Published online by Cambridge University Press: 28 March 2010
Domestic copyright - Talfourd’s struggles and the 1842 Copyright Act
British copyright’s major failing during the nineteenth century was the fragmented and complicated state of the law. The Royal Commission of 1878 described it: ‘wholly destitute of any sort of arrangement, incomplete, often obscure, and even when it is intelligible upon long study, it is in many parts so ill-expressed that no one who does not give such study can expect to understand it’. Faced with fresh challenges to the prevailing law, whether domestic or international, legislators scarcely knew where to start. Copyright’s influence was felt in many fields, which made it extremely troublesome politically. Diverse groups considered themselves to have a stake in copyright law, so attempted to defend and advance their interests, sometimes demanding change and sometimes resisting it. Successive governments found it impossible to be proactive in their strategy, and were reduced to tinkering with the most urgent difficulties, or simply stalling. A patchwork of statutes chronicled the activities of trade and other interest groups, and, regrettably, mirrored their lack of coordination. The need for a coherent approach to copyright, preferably embodied in a single act, was clear for much of the century. The problem lay first in conceiving and then in negotiating a practical solution.

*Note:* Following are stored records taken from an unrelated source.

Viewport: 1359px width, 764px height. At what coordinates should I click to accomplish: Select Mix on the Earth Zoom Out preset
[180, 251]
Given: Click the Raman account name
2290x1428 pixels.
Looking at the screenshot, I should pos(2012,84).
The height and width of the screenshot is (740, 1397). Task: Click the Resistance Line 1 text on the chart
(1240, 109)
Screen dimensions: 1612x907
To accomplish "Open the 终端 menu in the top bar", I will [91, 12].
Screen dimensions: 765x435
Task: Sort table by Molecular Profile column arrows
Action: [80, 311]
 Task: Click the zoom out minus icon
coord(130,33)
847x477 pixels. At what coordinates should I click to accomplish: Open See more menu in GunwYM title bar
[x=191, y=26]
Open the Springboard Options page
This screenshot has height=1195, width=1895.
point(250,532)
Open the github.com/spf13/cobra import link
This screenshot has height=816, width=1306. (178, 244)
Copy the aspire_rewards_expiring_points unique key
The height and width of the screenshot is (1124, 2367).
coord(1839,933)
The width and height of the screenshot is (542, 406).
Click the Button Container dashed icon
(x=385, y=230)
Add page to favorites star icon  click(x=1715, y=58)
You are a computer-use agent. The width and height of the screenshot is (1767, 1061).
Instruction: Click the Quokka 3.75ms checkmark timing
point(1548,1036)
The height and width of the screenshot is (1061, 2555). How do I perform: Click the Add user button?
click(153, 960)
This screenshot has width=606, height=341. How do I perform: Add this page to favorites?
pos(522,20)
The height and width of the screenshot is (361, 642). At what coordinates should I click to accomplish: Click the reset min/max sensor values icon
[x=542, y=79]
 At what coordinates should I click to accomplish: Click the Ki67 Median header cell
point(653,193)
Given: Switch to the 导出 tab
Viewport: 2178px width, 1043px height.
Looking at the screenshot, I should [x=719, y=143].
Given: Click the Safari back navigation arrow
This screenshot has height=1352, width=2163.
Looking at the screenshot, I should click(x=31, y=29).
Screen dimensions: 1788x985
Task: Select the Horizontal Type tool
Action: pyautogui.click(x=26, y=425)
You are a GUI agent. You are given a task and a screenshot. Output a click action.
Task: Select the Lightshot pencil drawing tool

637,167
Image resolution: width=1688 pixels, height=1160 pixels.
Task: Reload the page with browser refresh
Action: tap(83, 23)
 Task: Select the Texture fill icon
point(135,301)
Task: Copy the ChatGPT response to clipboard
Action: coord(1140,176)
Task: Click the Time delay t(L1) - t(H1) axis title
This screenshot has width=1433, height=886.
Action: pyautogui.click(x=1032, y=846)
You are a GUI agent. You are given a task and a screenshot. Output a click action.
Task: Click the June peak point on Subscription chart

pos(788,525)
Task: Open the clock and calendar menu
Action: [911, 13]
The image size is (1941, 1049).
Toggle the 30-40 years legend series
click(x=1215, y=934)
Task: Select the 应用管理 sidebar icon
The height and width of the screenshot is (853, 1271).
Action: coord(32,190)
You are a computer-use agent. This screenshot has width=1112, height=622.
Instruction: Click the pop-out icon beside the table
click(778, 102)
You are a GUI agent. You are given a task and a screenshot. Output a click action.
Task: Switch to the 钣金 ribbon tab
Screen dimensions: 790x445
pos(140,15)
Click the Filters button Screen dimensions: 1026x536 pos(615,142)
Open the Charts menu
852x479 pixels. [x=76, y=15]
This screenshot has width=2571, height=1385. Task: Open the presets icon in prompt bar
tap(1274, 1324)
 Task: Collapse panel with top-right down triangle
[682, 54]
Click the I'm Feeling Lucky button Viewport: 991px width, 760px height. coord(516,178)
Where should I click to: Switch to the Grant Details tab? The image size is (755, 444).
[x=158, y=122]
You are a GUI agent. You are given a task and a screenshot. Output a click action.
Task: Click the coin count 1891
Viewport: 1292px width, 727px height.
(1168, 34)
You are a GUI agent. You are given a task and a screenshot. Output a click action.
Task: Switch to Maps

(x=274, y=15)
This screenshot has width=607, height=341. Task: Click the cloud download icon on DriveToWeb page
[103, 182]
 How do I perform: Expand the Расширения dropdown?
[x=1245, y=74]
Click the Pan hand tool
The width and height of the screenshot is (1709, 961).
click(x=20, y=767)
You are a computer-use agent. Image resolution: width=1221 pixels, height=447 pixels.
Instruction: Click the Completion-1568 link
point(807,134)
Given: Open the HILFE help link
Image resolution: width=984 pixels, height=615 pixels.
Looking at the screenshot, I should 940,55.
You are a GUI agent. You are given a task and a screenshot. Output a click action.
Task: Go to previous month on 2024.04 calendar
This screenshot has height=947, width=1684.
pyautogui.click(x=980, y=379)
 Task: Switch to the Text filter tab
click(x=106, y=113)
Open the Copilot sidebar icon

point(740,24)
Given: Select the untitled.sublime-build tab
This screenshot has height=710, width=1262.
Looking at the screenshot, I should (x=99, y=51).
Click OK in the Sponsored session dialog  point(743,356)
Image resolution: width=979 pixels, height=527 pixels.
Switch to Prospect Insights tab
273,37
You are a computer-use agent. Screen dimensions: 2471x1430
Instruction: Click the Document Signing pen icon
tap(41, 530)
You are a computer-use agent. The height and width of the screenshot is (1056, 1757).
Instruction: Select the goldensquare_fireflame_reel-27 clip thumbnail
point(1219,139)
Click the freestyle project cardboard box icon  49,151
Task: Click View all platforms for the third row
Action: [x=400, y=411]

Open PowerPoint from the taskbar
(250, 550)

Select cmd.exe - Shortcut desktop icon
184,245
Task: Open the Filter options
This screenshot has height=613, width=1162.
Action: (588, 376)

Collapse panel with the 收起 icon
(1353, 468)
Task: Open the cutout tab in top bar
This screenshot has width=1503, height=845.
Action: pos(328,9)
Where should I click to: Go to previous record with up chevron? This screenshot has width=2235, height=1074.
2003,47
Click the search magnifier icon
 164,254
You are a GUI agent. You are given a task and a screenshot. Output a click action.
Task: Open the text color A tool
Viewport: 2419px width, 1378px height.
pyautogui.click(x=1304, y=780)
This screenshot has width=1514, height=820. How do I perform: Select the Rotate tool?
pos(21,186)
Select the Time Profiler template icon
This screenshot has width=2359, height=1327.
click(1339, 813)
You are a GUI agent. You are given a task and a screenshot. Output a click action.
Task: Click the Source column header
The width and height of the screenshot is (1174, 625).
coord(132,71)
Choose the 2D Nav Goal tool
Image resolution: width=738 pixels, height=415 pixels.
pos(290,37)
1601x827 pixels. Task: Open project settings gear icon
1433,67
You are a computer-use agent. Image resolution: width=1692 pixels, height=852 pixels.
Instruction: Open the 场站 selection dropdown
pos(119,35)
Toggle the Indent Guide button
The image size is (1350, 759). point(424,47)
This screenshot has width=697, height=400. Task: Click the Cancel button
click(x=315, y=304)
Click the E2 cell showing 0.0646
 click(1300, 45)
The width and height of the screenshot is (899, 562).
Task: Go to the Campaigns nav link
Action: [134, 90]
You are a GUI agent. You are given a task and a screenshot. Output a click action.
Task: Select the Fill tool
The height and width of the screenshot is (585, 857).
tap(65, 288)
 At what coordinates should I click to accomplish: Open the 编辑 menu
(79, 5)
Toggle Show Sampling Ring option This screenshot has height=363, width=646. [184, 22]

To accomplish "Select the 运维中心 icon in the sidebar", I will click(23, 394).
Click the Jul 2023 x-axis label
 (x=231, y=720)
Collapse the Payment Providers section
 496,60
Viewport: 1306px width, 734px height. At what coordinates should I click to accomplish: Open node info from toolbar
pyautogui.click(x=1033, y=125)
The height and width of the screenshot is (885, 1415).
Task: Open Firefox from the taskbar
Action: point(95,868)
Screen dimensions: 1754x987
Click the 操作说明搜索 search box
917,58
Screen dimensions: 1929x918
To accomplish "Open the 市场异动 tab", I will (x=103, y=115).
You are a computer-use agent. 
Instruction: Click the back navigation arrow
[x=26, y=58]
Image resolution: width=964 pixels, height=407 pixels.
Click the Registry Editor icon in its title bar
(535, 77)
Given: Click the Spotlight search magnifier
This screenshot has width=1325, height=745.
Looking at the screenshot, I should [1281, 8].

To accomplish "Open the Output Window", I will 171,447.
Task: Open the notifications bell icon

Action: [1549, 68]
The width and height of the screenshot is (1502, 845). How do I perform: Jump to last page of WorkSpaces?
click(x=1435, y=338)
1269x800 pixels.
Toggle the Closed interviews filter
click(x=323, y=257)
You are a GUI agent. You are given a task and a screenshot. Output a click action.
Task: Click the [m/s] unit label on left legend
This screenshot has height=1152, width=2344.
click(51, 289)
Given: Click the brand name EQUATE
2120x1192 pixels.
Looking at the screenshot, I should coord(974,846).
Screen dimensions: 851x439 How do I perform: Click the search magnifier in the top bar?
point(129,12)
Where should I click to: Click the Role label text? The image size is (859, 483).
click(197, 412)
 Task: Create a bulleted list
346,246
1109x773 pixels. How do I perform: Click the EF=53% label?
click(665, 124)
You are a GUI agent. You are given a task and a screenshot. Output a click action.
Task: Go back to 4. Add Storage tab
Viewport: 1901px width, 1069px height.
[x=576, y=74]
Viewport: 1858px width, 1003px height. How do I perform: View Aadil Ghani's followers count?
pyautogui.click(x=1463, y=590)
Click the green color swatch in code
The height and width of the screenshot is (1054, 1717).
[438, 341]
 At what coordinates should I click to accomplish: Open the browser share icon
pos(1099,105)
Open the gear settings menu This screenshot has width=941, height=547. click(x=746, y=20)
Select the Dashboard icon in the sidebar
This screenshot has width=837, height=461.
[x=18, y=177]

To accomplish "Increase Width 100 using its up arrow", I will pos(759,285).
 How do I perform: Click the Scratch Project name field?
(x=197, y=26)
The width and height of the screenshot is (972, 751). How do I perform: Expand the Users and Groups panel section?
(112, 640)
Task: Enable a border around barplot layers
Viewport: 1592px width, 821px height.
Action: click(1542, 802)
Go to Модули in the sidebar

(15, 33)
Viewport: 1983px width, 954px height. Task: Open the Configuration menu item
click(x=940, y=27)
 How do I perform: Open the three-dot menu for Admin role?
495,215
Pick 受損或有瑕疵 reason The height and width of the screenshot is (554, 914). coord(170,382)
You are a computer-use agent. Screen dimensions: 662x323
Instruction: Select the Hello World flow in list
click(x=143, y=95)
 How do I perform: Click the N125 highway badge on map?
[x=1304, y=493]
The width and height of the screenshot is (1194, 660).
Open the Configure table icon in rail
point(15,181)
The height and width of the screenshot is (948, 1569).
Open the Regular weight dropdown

This was a time of great change in the book trade. Technological innovations, such as the steam press and stereotyping, drove prices downwards and engendered new sources of competition for the established publishers. Production increased very considerably during the nineteenth century, with some periods showing dramatic rises. In the eighteenth century, when books were a hand-crafted luxury, readers had been concentrated in higher social and income groups. In the early part of the nineteenth century, high-priced books continued to form the greatest percentage share of published titles.